Раз пятнадцать он тонул,
Погибал среди акул,
Но ни разу даже глазом не моргнул,
И в беде,
И в бою
Напевал он всюду песенку свою:
— Капитан, капитан, улыбнитесь,
Ведь улыбка — это флаг корабля!
Капитан, капитан, подтянитесь,
Только смелым покоряются моря!
Но однажды капитан
Был в одной из дальних стран
И влюбился, как простой мальчуган.
Раз пятнадцать он краснел,
Заикался и бледнел,
Но ни разу улыбнуться не посмел.
Он мрачнел,
Он худел,
И никто ему по-дружески не спел:
— Капитан, капитан, улыбнитесь,
Ведь улыбка — это флаг корабля!
Капитан, капитан, подтянитесь,
Только смелым покоряются моря!
Лирика 30-х годов - i_010.jpg

Демьян Бедный

Еж

Где объявился еж, змее уж там не место.
«Вот черт щетинистый! Вот проклятущий бес-то!
Ну, погоди ужо: долг красен платежом!»
Змея задумала расправиться с ежом,
Но, силы собственной на это не имея,
Она пустилася вправлять мозги зверьку
   Хорьку:
«Приятель, погляди, что припасла к зиме я:
   Какого крупного ежа!
   Вот закусить кем можно плотно!
Одначе, дружбою с тобою дорожа,
Я это лакомство дарю тебе охотно.
Попробуешь, хорек, ежиного мясца,
   Ввек не захочешь есть иного!»
   Хорьку заманчиво и ново
Ежа испробовать. Бьет у хорька слюнца:
   «С какого взять его конца?»
    «Бери с любого!
     Бери с любого! —
Советует змея. — С любого, голубок!
Зубами можешь ты ему вцепится в бок
   Иль распороть ему брюшину,
Лишь не зевай!»
   Но еж свернулся уж в клубок.
   Хорь, изогнувши нервно спину,
   От хищной радости дрожа,
   Прыжком метнулся на ежа
   И напоролся… на щетину.
Змея шипит: «Дави!

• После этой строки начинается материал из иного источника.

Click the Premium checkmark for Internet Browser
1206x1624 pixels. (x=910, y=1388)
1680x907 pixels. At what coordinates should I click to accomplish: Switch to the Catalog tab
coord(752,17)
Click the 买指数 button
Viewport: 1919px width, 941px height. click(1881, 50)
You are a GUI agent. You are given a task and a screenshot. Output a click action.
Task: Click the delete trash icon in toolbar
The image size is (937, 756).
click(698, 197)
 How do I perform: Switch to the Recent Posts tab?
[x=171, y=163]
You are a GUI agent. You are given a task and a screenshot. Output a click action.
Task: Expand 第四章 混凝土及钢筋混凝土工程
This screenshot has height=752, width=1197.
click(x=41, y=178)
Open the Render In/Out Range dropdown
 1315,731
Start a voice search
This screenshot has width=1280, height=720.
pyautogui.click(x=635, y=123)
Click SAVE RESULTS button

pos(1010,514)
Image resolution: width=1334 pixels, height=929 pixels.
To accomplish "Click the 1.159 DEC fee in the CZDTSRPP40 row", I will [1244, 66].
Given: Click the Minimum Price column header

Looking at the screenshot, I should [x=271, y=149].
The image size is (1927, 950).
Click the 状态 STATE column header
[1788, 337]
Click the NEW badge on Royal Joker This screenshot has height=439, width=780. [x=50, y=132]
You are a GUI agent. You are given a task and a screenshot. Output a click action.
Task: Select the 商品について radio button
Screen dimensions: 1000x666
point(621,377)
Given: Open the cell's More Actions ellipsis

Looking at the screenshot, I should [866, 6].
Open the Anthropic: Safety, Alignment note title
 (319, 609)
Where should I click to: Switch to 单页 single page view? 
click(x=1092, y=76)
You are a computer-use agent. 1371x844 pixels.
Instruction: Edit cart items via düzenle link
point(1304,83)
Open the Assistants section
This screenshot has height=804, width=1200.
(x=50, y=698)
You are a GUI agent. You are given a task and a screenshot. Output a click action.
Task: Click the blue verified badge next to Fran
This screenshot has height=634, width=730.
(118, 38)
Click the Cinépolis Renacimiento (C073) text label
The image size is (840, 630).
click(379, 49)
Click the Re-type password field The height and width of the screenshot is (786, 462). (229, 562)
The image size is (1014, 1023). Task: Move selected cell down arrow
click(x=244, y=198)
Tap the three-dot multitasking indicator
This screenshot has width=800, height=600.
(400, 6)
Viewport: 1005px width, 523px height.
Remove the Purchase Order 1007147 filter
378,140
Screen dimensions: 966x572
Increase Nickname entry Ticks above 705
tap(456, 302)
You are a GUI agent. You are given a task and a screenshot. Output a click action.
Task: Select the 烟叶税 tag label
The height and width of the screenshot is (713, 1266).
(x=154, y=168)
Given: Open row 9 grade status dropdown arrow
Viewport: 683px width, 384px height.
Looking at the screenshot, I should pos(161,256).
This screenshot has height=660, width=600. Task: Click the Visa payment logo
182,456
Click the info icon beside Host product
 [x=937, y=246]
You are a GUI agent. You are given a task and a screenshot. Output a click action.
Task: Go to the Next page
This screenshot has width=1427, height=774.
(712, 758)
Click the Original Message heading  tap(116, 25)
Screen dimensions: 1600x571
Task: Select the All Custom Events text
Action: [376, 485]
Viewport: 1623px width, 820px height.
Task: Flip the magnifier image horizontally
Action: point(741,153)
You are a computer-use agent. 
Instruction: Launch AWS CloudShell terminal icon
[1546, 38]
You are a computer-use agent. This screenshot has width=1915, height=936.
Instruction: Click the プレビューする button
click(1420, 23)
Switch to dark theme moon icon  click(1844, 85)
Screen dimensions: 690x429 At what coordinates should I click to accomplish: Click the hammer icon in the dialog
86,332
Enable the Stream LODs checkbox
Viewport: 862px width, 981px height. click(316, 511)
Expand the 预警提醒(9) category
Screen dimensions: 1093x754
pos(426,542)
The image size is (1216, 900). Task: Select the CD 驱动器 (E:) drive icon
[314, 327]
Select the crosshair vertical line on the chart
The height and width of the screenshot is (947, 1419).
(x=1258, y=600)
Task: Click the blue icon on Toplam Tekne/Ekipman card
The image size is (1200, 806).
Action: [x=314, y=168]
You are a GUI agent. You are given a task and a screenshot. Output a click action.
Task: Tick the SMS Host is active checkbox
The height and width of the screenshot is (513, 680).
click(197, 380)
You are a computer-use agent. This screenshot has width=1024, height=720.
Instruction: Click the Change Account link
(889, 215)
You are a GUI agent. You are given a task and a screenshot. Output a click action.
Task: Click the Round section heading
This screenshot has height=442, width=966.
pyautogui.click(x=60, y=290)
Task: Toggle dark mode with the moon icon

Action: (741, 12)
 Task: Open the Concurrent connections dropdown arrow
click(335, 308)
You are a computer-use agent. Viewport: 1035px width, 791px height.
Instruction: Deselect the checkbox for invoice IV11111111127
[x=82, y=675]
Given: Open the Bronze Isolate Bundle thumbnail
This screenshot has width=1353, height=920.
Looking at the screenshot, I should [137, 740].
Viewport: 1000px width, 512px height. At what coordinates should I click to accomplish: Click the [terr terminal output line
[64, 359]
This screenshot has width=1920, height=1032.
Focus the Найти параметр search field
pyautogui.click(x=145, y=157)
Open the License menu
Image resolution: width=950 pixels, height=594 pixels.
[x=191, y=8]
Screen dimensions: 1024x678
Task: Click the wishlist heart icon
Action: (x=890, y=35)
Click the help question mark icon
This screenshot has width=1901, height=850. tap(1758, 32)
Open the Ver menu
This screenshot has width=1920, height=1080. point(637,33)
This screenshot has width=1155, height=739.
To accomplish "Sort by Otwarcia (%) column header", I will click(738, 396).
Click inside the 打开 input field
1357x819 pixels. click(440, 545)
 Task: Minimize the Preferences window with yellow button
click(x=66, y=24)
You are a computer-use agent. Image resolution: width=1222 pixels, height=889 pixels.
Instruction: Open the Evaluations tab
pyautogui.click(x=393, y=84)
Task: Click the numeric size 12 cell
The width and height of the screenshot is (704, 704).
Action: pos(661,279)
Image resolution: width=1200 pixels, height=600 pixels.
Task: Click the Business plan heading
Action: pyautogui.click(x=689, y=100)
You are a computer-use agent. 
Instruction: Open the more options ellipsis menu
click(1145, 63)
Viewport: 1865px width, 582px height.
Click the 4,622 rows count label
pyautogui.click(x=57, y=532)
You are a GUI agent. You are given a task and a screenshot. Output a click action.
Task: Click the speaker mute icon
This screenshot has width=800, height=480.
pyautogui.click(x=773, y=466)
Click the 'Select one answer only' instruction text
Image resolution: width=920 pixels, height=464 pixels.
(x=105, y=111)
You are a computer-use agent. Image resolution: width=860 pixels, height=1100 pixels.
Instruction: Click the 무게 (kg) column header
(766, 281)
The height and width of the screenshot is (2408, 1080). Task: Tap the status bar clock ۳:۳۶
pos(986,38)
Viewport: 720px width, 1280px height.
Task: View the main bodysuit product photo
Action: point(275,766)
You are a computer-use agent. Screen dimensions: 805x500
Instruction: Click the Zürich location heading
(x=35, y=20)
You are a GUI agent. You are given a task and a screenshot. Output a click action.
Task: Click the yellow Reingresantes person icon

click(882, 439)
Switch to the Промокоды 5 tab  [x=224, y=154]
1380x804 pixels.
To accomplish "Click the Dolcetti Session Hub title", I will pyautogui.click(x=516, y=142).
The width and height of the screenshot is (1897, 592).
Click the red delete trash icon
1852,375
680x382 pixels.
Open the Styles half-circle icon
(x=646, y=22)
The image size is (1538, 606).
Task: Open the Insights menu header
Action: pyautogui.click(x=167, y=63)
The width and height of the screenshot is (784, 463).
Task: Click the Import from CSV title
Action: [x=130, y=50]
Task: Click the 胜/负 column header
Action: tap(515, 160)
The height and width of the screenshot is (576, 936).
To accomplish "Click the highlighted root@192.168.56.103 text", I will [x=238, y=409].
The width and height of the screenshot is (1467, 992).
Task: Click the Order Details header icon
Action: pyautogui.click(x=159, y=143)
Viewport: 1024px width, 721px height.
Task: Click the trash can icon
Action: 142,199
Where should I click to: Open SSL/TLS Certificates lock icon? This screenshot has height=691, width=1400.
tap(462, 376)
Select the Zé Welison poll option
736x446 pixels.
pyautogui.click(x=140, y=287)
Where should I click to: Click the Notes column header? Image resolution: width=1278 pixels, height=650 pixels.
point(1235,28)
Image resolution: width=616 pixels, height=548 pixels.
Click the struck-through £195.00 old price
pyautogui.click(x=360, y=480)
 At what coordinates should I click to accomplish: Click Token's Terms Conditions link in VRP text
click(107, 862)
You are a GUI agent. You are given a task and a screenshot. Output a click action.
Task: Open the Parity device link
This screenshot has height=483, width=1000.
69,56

Дави его! Дави!..
Да что ты пятишься? Ополоумел, что ли?!»
А у хорька темно в глазах от боли
   И морда вся в крови.
«Дави сама его! — сказал змее он злобно. —
   И ешь сама… без дележа.
Что до меня, то блюдо из ежа,
Мне кажется, не так-то уж съедобно!»
   Мораль: враги б давно вонзили в нас клыки,
   Когда б от хищников, грозящих нам войною,
   Не ограждали нас щетиною стальною
   Красноармейские штыки.

Пчела

   В саду зеленом и густом
   Пчела под розовым кустом
Заботливо и радостно жужжала.
   А под кустом змея лежала.
«Ах, пчелка, почему, скажи, судьба твоя
Счастливее гораздо, чем моя?»
   Сказала так пчеле змея:
«В одной чести с тобой мне быть бы надлежало.
   Людей мое пугает жало,
Но почему ж тогда тебе такая честь
И ты среди людей летаешь так привольно?
   И у тебя ведь жало есть,
Которым жалишь ты, и жалишь очень больно!»
«Скажу, ты главного, я вижу, не учла, —
    Змее ответила пчела, —
Что мы по-разному с тобою знамениты,
Что разное у нас с тобой житье-бытье,
Что ты пускаешь в ход оружие свое
Для нападения, я ж — только для защиты».

Слепой Афоня

Зла в Афоне нет и следу,
Предушевный паренек.
Любит вечером к соседу
Он зайти на огонек.
«Добрый вечер, Пал-Иваныч!»
И пожатие руки.
Пал-Иваныч с книгой на ночь:
Над евангельем Луки.
«Добрый вечер, друг Афоня!
Из райкома аль в райком?
Посиди, за чем погоня?
Побалуемся чайком».
Так уютно,
Так приютно,
Самоварчик так поет.
Пал-Иваныч поминутно
Чашку с чаем подает.
Говорит он так солидно,
Речь такую слушать век, —
Сразу видно,
Сразу видно,
Что хороший человек.
Есть грешок в нем: богомолен.
Ну да бог ему простит,
Сам живет он, — всем доволен
И предрика угостит.
Жил когда-то он богато,
А теперь наоборот.
Мало ль было что когда-то?
Нынче он, как весь народ.
Все в колхоз, и он туда же,
Подтянув себе живот.
Получилось как-то даже:
Он в колхозе счетовод.
На мудрейшие задачи
У него готов ответ:
«Как по части хлебосдачи,
Пал-Иваныч, сбою нет?»
Пал-Иваныч тихо крякнет:
«Первым делом важен план-с». —
Раз-другой на счетах брякнет
И покажет весь баланс.
«Вот себя заобеспечим…
Не умрет без нас Москва…»
Крыть его, глядишь, и нечем,
Потому что — голова.
Видно все как на ладони,
Вот какие, мол, дела.
Ясно сразу для Афони:
Хлебосдача тяжела.
Вот с весны в колхозе кони
Чтой-то стали подыхать.
Ясно сразу для Афони:
Всей запашки не вспахать.
Нет порядочной супони,
А не то что — хомута.
Ясно сразу для Афони:
Не колхоз, а срамота.
Люди — лодыри и сони…
Хоть бежать отсель бегом…
Ясно, ясно для Афони:
Пал-Иваныч прав кругом.
Искривил Афоня губы,
Ус досадливо грызет:
«Отчего бы, почему бы
Так колхозу не везет?
Враг бы нам подставил ногу,
Так с врагами — благодать:
Кулаков у нас, ей-богу,
Не слыхать и не видать!»
«Весь колхоз перепололи.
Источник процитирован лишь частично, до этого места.